Collect every line in the entries below that contains the word "labelled". Upper and lower case must match.

++++++

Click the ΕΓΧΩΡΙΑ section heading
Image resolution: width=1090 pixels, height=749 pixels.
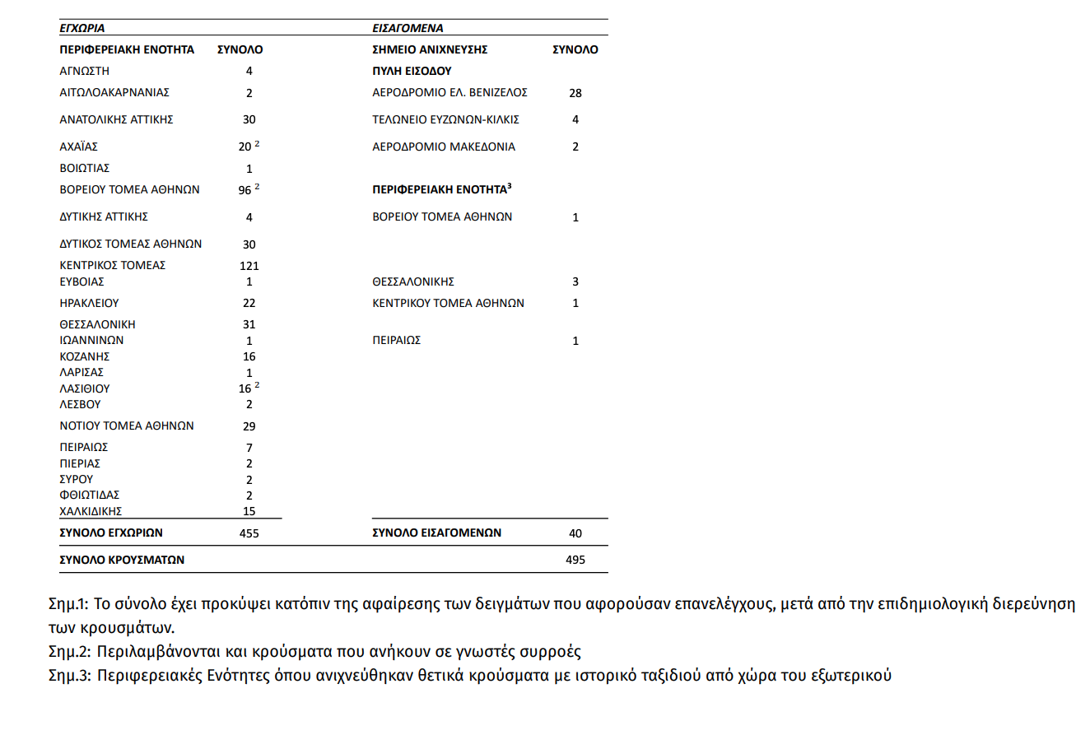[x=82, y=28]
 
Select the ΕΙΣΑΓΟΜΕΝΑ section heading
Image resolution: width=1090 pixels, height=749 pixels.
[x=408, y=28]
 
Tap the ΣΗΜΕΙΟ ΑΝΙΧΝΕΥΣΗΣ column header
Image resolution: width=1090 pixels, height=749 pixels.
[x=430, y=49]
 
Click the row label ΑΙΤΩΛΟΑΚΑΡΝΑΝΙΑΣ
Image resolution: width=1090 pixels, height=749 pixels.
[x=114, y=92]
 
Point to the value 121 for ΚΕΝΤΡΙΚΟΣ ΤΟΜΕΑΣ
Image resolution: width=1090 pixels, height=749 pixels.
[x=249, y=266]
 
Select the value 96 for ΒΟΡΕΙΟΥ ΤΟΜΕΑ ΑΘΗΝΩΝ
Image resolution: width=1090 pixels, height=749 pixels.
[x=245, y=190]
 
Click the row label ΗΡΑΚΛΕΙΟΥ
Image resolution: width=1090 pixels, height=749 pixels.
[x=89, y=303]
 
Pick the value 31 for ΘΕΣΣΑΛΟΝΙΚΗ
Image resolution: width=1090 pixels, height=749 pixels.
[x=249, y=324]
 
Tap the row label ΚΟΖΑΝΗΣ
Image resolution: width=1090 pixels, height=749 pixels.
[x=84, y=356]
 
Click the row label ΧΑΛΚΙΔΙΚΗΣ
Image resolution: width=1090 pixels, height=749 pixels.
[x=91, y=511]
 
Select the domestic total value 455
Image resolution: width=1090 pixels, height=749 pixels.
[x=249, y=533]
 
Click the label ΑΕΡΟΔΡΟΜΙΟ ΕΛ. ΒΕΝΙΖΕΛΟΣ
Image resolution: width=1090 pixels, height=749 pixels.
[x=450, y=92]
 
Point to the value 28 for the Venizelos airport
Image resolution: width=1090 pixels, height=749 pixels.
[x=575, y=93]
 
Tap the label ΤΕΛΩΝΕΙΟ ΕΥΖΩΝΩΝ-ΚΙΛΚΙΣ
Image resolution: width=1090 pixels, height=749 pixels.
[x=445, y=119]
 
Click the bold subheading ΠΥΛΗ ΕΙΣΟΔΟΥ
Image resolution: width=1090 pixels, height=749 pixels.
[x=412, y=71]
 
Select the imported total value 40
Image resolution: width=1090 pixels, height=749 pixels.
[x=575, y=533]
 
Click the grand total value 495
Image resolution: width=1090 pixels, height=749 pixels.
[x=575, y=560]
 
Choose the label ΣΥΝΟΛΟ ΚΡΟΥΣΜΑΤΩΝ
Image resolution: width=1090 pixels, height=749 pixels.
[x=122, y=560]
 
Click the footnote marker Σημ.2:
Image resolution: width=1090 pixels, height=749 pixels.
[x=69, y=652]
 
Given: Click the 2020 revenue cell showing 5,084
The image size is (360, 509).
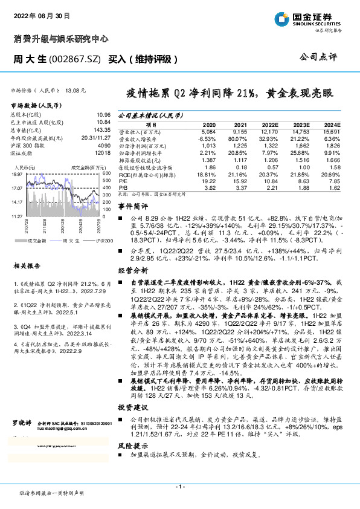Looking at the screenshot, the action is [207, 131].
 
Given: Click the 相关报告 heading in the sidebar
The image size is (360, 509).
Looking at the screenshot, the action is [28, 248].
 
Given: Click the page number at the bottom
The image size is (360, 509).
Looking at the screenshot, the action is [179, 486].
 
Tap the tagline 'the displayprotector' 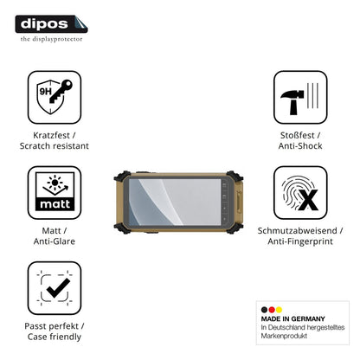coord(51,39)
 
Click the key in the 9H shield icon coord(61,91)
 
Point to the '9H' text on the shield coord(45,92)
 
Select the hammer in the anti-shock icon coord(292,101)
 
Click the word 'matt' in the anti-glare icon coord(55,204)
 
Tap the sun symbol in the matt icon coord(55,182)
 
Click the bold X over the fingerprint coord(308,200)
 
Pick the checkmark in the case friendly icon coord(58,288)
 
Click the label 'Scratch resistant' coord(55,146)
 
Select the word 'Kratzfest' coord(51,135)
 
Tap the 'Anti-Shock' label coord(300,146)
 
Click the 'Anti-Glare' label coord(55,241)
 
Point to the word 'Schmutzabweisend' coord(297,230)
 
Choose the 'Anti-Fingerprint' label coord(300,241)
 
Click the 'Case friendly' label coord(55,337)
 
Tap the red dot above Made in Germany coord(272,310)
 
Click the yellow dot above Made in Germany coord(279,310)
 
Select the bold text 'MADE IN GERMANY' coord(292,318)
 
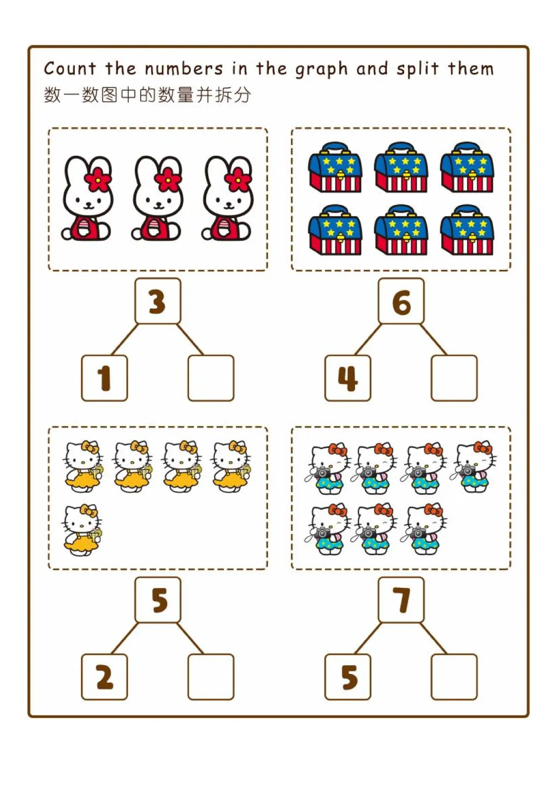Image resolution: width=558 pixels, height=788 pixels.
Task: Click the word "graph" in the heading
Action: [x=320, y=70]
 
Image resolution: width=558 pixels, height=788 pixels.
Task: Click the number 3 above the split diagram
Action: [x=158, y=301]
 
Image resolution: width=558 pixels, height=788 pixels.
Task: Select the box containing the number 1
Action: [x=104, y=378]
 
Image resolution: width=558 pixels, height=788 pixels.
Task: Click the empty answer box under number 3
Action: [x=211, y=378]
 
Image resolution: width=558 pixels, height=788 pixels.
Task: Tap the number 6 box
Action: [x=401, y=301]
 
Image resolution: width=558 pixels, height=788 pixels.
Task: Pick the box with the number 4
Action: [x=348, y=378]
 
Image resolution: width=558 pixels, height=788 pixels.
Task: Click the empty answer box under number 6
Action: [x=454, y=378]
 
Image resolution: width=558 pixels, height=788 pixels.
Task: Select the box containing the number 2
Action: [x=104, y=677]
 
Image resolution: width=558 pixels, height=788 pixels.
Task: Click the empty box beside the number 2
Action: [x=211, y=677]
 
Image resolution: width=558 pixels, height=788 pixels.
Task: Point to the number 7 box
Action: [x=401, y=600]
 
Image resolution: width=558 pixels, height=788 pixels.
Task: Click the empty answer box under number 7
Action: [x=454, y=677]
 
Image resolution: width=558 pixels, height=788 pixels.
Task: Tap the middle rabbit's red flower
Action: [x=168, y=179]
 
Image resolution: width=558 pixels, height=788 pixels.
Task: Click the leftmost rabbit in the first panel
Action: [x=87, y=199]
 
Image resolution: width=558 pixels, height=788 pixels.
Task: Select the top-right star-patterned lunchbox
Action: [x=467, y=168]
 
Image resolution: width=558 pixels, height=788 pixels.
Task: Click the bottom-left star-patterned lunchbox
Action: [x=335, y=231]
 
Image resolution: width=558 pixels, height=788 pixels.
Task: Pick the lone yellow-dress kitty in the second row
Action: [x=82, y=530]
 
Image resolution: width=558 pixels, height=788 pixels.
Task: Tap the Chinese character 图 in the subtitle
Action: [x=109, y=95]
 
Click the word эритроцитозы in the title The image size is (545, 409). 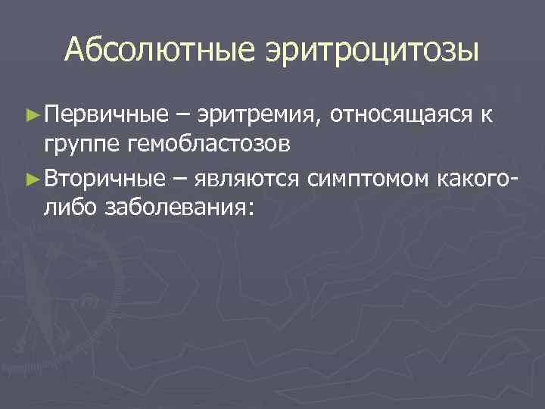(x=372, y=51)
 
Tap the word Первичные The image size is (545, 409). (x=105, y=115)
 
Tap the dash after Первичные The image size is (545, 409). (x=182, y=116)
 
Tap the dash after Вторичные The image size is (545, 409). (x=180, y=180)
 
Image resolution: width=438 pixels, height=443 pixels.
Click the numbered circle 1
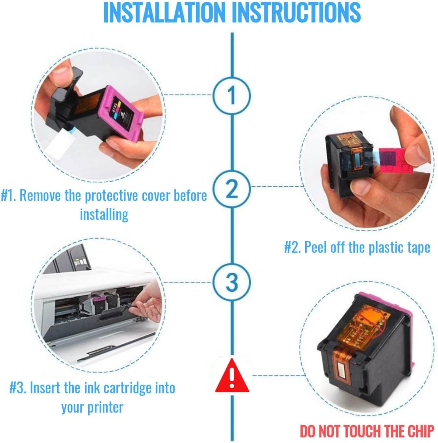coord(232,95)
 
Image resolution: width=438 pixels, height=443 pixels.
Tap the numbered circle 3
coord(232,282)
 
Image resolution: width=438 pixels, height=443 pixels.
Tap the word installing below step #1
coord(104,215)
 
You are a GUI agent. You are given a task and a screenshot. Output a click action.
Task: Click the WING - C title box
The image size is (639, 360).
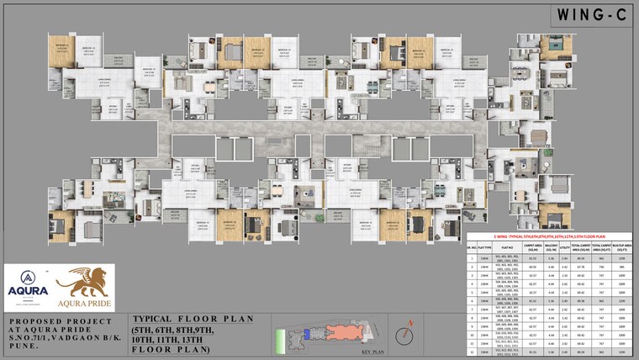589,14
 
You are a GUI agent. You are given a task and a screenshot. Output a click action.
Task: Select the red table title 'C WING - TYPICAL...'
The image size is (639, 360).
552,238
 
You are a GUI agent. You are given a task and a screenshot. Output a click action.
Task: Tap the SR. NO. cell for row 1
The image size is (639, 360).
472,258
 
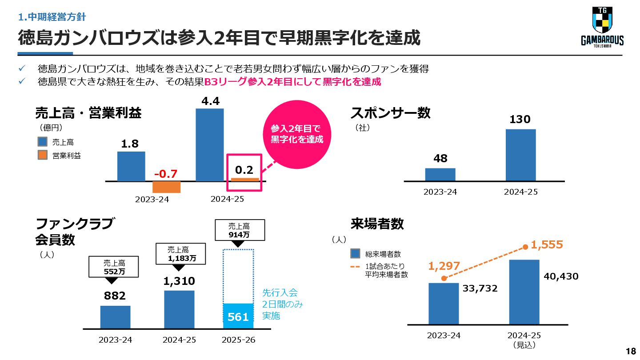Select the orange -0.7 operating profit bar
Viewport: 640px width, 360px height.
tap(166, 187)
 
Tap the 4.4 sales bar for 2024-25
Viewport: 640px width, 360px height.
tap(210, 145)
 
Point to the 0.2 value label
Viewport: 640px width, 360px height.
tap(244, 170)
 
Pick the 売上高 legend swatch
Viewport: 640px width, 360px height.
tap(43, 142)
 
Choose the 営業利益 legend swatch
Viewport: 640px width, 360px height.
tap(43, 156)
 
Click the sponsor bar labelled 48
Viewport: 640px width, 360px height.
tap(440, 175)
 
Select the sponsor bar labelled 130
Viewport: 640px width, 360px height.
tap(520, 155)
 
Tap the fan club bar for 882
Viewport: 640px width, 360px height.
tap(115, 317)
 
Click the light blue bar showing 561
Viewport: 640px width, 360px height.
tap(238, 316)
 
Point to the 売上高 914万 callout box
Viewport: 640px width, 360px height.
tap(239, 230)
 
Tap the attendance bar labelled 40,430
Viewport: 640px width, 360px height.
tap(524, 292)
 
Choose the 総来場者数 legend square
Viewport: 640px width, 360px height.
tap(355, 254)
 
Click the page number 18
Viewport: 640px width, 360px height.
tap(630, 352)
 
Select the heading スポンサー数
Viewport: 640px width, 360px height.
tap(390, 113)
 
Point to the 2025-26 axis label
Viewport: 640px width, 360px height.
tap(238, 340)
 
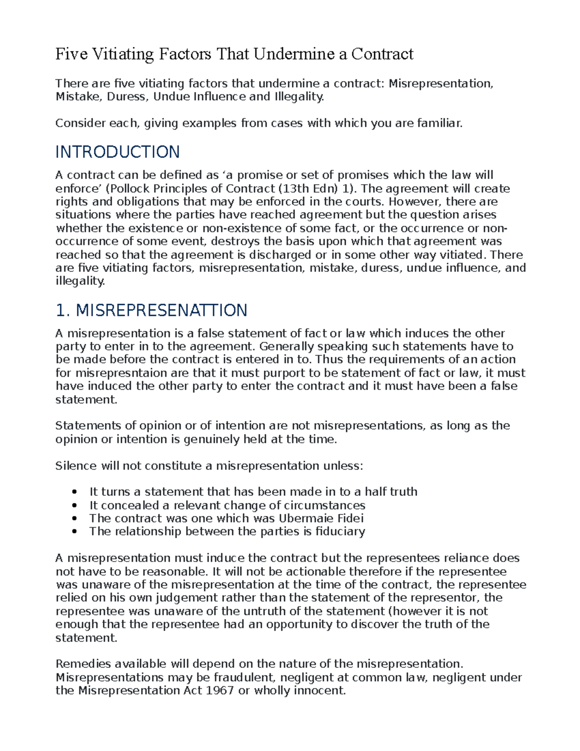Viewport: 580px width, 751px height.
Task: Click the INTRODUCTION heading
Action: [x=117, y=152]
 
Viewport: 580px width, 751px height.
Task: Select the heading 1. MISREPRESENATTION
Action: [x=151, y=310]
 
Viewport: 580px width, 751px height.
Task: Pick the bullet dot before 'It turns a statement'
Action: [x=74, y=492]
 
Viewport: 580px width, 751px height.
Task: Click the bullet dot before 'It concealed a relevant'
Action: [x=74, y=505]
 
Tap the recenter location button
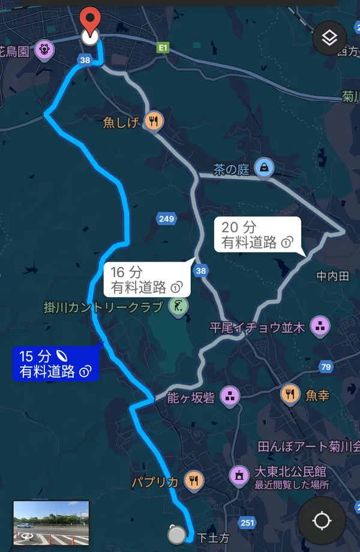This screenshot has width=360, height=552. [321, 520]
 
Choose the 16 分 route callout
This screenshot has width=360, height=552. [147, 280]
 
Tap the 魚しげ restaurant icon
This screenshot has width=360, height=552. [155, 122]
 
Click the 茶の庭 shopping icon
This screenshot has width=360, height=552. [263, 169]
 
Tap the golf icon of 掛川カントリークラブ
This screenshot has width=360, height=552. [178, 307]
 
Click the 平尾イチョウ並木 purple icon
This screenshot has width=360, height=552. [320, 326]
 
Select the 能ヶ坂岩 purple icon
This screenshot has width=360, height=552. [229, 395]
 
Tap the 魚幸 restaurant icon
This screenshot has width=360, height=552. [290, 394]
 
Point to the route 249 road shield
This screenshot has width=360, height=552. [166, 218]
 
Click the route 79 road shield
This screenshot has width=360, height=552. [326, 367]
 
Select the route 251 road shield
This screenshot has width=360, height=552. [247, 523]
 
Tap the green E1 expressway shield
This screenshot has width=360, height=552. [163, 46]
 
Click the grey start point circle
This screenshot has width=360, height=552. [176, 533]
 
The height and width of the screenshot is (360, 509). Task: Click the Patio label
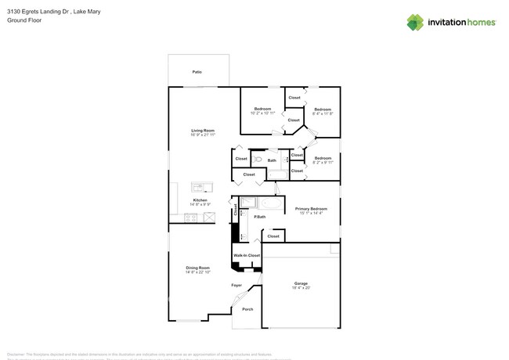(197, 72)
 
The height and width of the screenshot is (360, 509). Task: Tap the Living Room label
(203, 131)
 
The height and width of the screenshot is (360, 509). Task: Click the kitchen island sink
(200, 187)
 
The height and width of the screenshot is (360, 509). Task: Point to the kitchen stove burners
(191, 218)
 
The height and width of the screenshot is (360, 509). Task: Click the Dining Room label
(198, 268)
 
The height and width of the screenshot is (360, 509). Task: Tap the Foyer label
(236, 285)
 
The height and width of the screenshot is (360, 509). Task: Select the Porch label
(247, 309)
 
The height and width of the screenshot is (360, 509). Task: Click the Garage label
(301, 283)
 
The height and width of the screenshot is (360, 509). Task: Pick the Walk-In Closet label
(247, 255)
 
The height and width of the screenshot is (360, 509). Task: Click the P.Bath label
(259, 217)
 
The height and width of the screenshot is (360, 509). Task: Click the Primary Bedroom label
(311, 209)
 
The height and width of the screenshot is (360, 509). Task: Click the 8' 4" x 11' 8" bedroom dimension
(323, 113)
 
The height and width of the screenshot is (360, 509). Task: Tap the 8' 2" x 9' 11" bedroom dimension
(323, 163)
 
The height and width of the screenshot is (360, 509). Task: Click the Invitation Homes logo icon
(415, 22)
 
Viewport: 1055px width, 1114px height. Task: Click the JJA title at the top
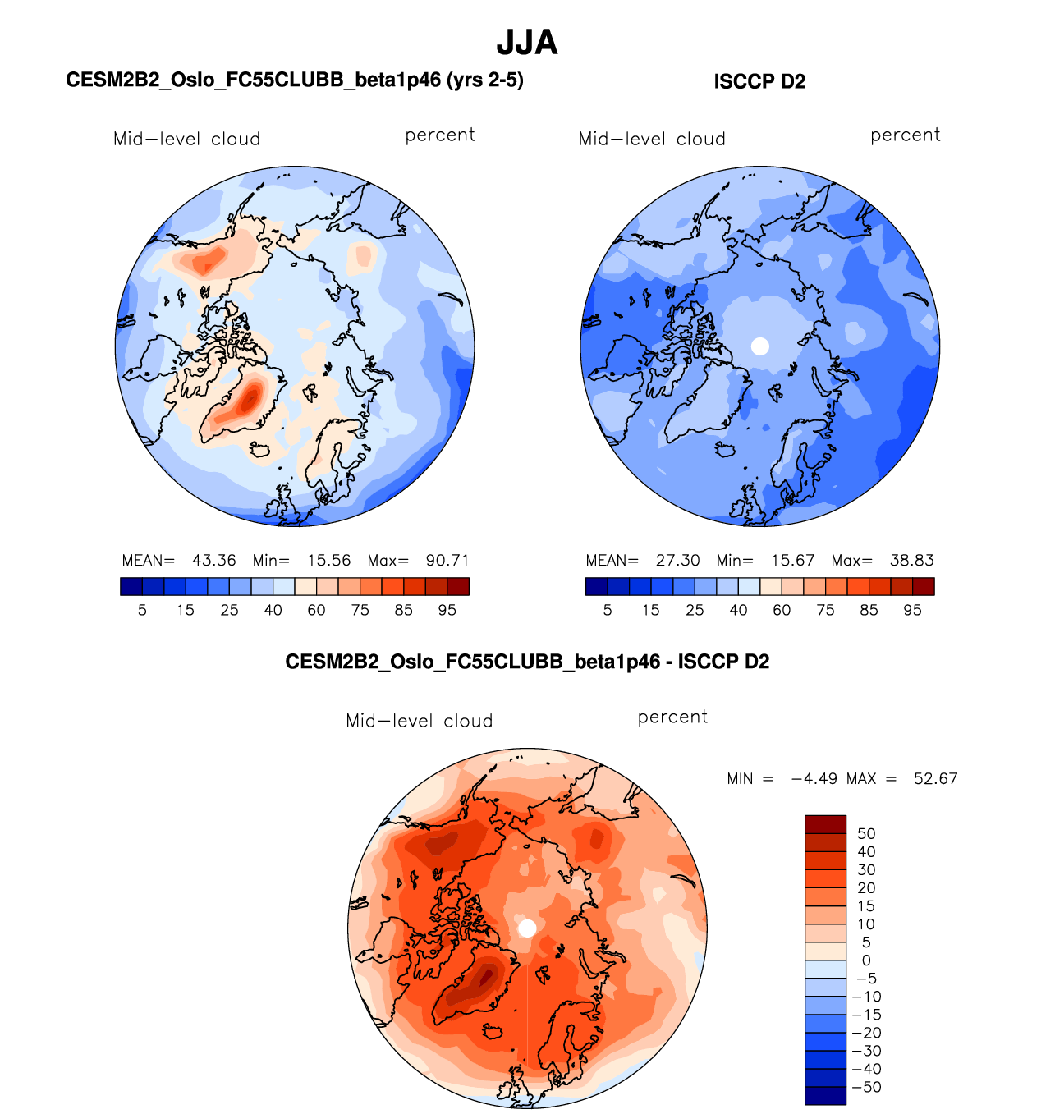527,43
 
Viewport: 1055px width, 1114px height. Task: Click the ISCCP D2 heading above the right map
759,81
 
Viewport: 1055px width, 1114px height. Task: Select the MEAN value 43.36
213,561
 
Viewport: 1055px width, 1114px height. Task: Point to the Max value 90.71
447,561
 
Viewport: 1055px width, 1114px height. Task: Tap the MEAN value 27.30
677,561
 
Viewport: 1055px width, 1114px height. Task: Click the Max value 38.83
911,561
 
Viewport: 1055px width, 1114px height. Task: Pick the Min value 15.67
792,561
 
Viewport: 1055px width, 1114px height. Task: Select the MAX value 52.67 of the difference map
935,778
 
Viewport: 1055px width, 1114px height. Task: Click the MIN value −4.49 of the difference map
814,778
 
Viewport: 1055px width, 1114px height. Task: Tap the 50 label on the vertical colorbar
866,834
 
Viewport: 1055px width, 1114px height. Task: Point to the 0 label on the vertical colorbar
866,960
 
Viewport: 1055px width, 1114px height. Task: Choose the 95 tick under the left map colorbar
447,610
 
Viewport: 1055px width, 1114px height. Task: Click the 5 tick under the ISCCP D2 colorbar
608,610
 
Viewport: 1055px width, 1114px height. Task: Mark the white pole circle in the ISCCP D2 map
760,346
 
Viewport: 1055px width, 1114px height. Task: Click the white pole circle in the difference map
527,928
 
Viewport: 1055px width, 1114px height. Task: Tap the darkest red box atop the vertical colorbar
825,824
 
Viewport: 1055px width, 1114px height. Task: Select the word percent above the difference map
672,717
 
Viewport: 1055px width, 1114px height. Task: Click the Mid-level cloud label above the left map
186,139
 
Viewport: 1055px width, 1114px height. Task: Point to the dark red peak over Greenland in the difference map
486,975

++++++

Written solution:
Click the sponsor bar labelled 48
Select the sponsor bar labelled 130
Tap the attendance bar labelled 40,430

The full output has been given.